* _Collected data_:
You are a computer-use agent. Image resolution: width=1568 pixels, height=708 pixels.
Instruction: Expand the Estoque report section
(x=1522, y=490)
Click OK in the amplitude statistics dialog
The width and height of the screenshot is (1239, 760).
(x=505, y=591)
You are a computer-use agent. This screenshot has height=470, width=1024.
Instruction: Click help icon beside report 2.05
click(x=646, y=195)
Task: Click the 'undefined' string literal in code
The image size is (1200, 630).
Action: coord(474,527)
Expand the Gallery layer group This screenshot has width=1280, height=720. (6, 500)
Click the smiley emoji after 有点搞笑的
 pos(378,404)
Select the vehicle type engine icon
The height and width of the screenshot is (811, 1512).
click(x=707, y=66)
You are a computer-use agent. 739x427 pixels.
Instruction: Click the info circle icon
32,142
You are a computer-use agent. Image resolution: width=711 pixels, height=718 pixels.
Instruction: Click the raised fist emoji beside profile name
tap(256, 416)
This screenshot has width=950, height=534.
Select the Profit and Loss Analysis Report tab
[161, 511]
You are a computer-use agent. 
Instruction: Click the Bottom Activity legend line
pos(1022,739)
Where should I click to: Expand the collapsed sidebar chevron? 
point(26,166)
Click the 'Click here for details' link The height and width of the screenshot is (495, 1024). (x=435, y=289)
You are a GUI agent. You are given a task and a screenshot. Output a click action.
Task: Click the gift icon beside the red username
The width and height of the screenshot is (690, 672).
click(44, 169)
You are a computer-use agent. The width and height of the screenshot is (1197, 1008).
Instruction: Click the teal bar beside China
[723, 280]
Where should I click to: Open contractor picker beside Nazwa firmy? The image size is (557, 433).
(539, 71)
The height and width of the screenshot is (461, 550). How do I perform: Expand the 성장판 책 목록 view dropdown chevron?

* _WORK ORDER_: Out of the data above, transcribe exactly and only the lines starting with the line that has "Click OK in the amplitude statistics dialog" and going on through the line that has "You are a GUI", both included.

* _EXPECTED ANSWER_:
Click OK in the amplitude statistics dialog
The width and height of the screenshot is (1239, 760).
(x=505, y=591)
You are a computer-use agent. This screenshot has height=470, width=1024.
Instruction: Click help icon beside report 2.05
click(x=646, y=195)
Task: Click the 'undefined' string literal in code
The image size is (1200, 630).
Action: coord(474,527)
Expand the Gallery layer group This screenshot has width=1280, height=720. (6, 500)
Click the smiley emoji after 有点搞笑的
 pos(378,404)
Select the vehicle type engine icon
The height and width of the screenshot is (811, 1512).
click(x=707, y=66)
You are a computer-use agent. 739x427 pixels.
Instruction: Click the info circle icon
32,142
You are a computer-use agent. Image resolution: width=711 pixels, height=718 pixels.
Instruction: Click the raised fist emoji beside profile name
tap(256, 416)
This screenshot has width=950, height=534.
Select the Profit and Loss Analysis Report tab
[161, 511]
You are a computer-use agent. 
Instruction: Click the Bottom Activity legend line
pos(1022,739)
Where should I click to: Expand the collapsed sidebar chevron? 
point(26,166)
Click the 'Click here for details' link The height and width of the screenshot is (495, 1024). (x=435, y=289)
You are a GUI agent. You are given a task and a screenshot. Output a click action.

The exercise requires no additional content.